In this Chinese initiated Coronavrus environment, FIRB is clearly playing to the band and thinks it is striking a core with the masses by preventing Chinese investment in this way.
But what of Northern Minerals ? And what of its “critical” mineral deposit ?
How does it get developed without investment from players in the largest rare earths market in the world – China.
How will these type of projects survive without Chinese investment into the future.
Very often the Chinese are the only ones who will put serious money into these projects because they are one of the few with the processing knowledge and a market that is able to soak up the product by way of off-take agreements that can be used to back initial equity investments.
If the Government really wants to protect these critical industries then it needs to come up with an alternative funding solution if it chooses to prohibit Chinese investment rather than just applying aggressive financial choke holds to companies like Northern Minerals.

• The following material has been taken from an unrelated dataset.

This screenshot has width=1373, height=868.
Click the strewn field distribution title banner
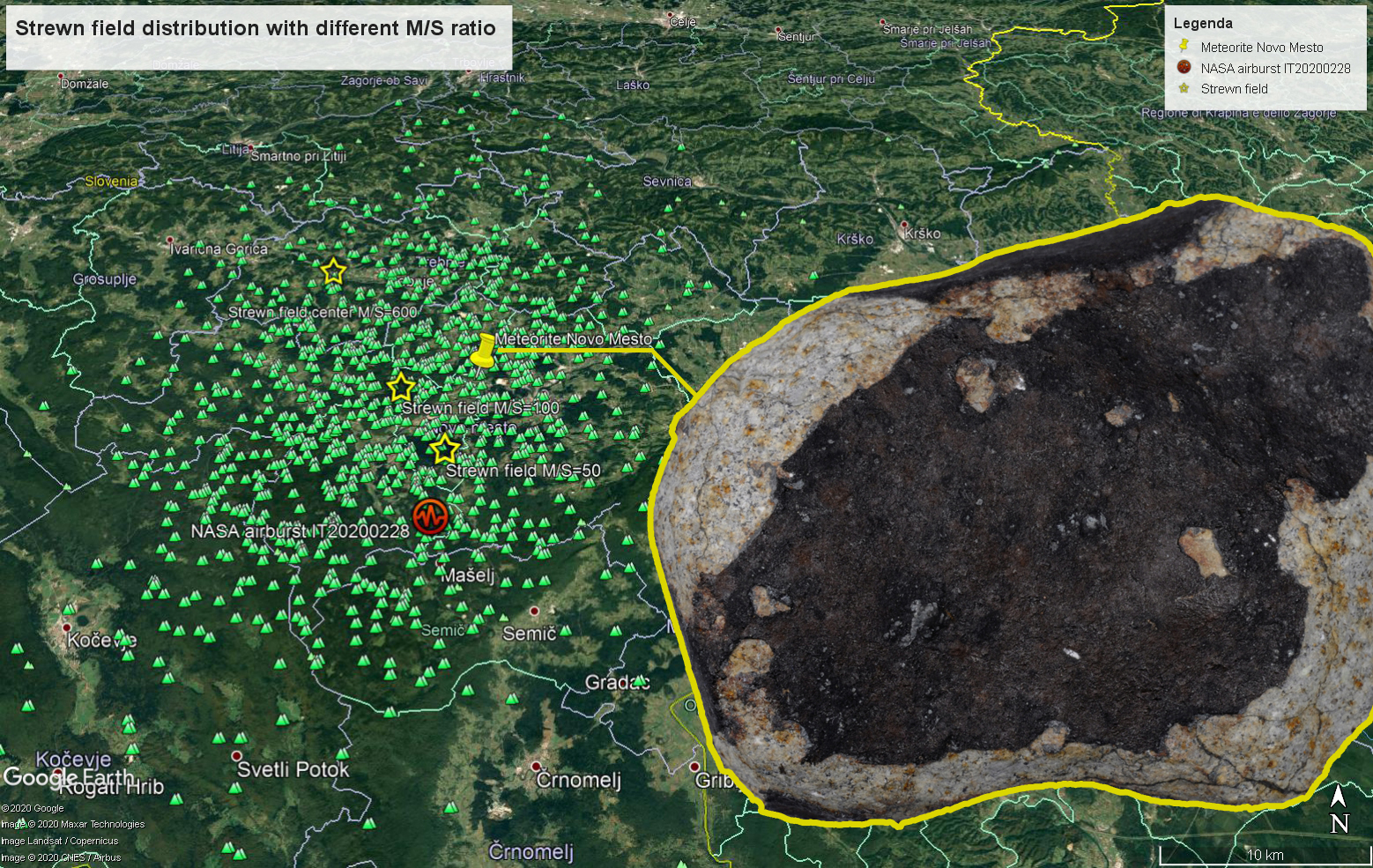coord(256,28)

Interestingly, just prior to the recent FIRB applied chokehold, Northern Minerals had only just regathered its feet after receiving a snap kick to the groin from another Federal Government institution, the ATO.

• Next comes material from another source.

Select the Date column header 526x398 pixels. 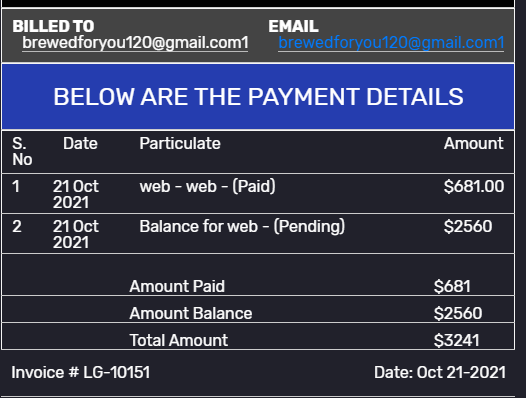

Last year the ATO’s advisors effectively disallowed Northern’s claim for a multi-million dollar research and development grant for Browns Range, only to then reverse that decision many months later after the company was forced to pay back millions of dollars that it otherwise might have been entitled to.
The about-face came after a long and drawn out effort by Northern Minerals to convince the ATO’s technical advisers that its Browns Range rare earths pilot plant did in fact constitute research and development.
Whilst the ATO has not yet made a final ruling on Northern’s research and development claim, it seems likely that most of it will now be allowed albeit the financial burden caused to Northern in the meantime forced it to beg and borrow capital to stay alive.
Now that a victory of sorts in that battle looks likely, another 800 pound Government backed Gorilla in FIRB has emerged from the shadows to apply another taxpayer funded chokehold to the ASX-listed company.
Another ASX-listed company, AVZ Minerals also recently had a $3.5m FIRB hole blown in its agreement with Chinese company Yibin Tianyi Lithium Industry Co., Ltd who were seeking to invest $14.1m into AVZ.
After tangling with the Government and FIRB for a while, Yibin Tianyi concluded that the only way they would get to invest in AVZ was to drop the subscription amount to $10.6m, leaving AVZ with a $3.5m hole to plug up as it advances its giant lithium project in the DRC towards production.
FIRB has now even temporarily dropped previous dollar thresholds at which they would take a look at and adjudicate on a deal down to zero.
This means it will now have to look at almost every proposed foreign investment and the kicker ? – it has changed the rules to give itself up to 6 months to make decisions !
Not only have the new rules introduced an impossible level of uncertainty into the marketplace, but their impact will likely be felt most by small cap listed companies. The protracted saga of Northern Minerals dealing with the varying whims of the Federal Government perfectly illustrates the impact of vacillating and unreliable Government intervention in capital markets.
Thomas Jefferson probably put it best when he famously once said; “he who governs least, governs best.”
FIRB’s decisions appear to be based on the view that it is protecting the profits from the mining of certain minerals going to foreign entities - or that it wants to restrict the minerals themselves from being sold to foreign entities.
This thinking is flawed however as there will be no profits and no minerals to be sold if there is no mine and there will be no mine if investors with deep enough pockets can not be tapped to build it – regardless of their country of origin.
The plight of ordinary Australians looking for secure jobs in new mines is also lost on FIRB as it sings to the anti-Chinese choir right now.